Parents and children don’t always seem to be functioning on quite the same level in terms of communication.
But are the things that you’re doing, often subconsciously, actually making your parenting journey harder?
We’re talking about body language.
When they’re small, children aren’t great communicators in the way that we tend to measure communication. This is mostly because they can’t talk fluently, or sometimes at all. However, looking at them as poor communicators just because they can’t talk is actually a flaw in the logic of most parents.
Kids are great communicators, but instead of using their voices, they’re using their bodies, and they’re reading yours as well.
Kids are hard-wired to be very good at reading facial expressions and body language from a young age. They use these skills to understand the world they’re living in, in the time before they have a grasp on language. This means that to kids, what you’re saying with your body is often going to override the message you’re sending with your mouth.
So if you’re telling your child to stop doing something, but you’ve got a little smile on your face because inside you think it’s funny, your child sees that and is less likely to stop. Making your body match your instructions can be a challenge at first, but this ‘mindful body language’ could really simplify parenting for you.

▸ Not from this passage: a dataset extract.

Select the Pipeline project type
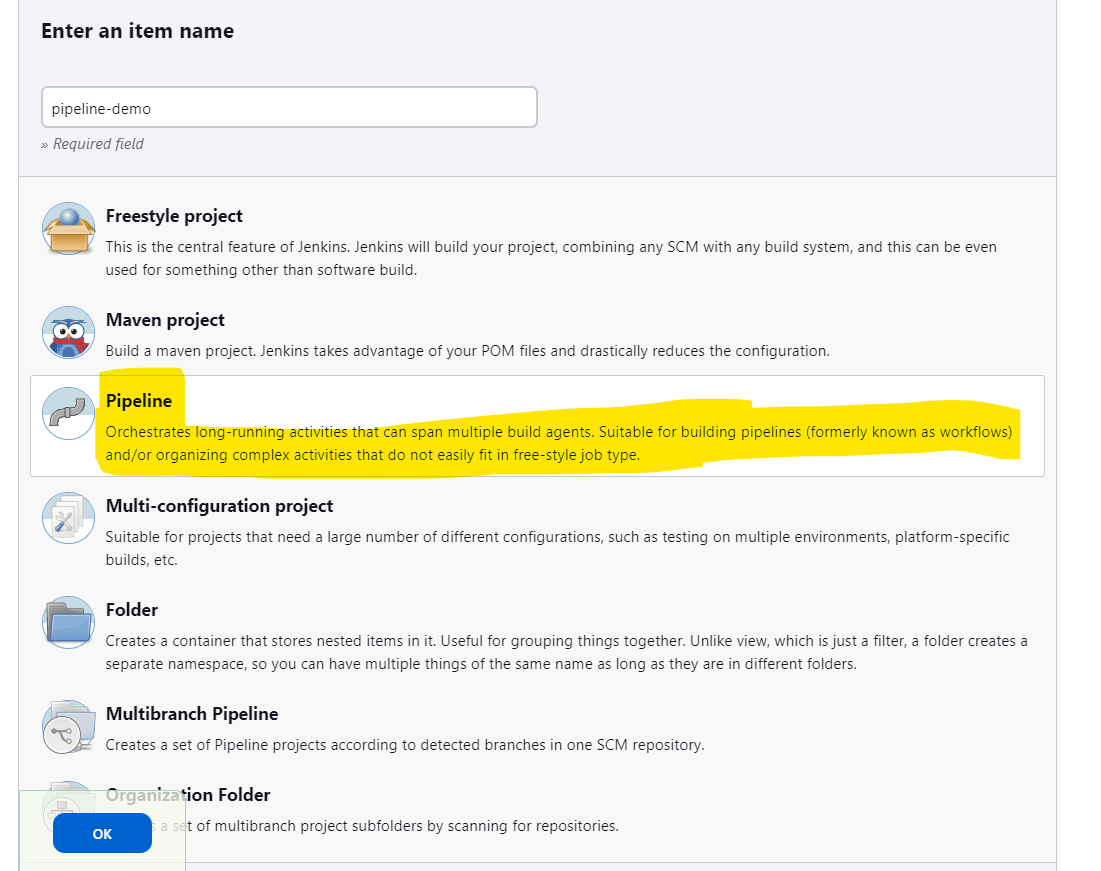 400,425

1. Looking from the outside.
In order to figure out whether you’re falling into the trap of failing to match your body language to your message, you need to step outside of yourself. We mean this as literally as possible. Use your partner, a friend, or even a camera, to record an interaction you have with your child that tends to result in conflict, such as putting toys away after playing. If a person is watching you, have them pay very close attention to what you’re doing with your body and your face when you talk. Are you smiling when you should be serious? Is your body poised to play more, even though you’re saying playtime is over?
This might sound like a pointless exercise, but you might be surprised how often your body isn’t matching the words that are coming out of your mouth, and the effect that can have on your message being understood.
2. Perfecting mindful body language
Getting a good handle on mindful body language is not as hard as it seems, but it does take a little practice to make sure you’re delivering the same message in all communication mediums. What makes it difficult is that, as adults, we aren’t as in tune with what we’re doing with our face and body, which can make it a challenge to ensure our entire being is on the same page.
You might find that what helps to chat to the person who observed you, and even use a mirror to practice statements that tend to result in conflict with your child. Go over them in front of the mirror, taking some time to think about the clear body language that matches your message. Think about facial expression, how you move your hands and even your stance. Remember that being firm, with a clearly serious (but not angry) tone is likely to work the best in terms of getting your message across.
3. No magic solution.
Of course we aren’t saying that mindful body language is going to turn you into some kind of child whisperer who is able to order children around like little minions. Kids are stubborn little beasts on occasion, and although we love them, we can’t guarantee they’re always going to listen to instructions.
However, if you can make sure that the instructions they’re getting are clear across the board, instead of one message coming in from your voice and another being told by your body, you will find that the levels of listening will definitely go up!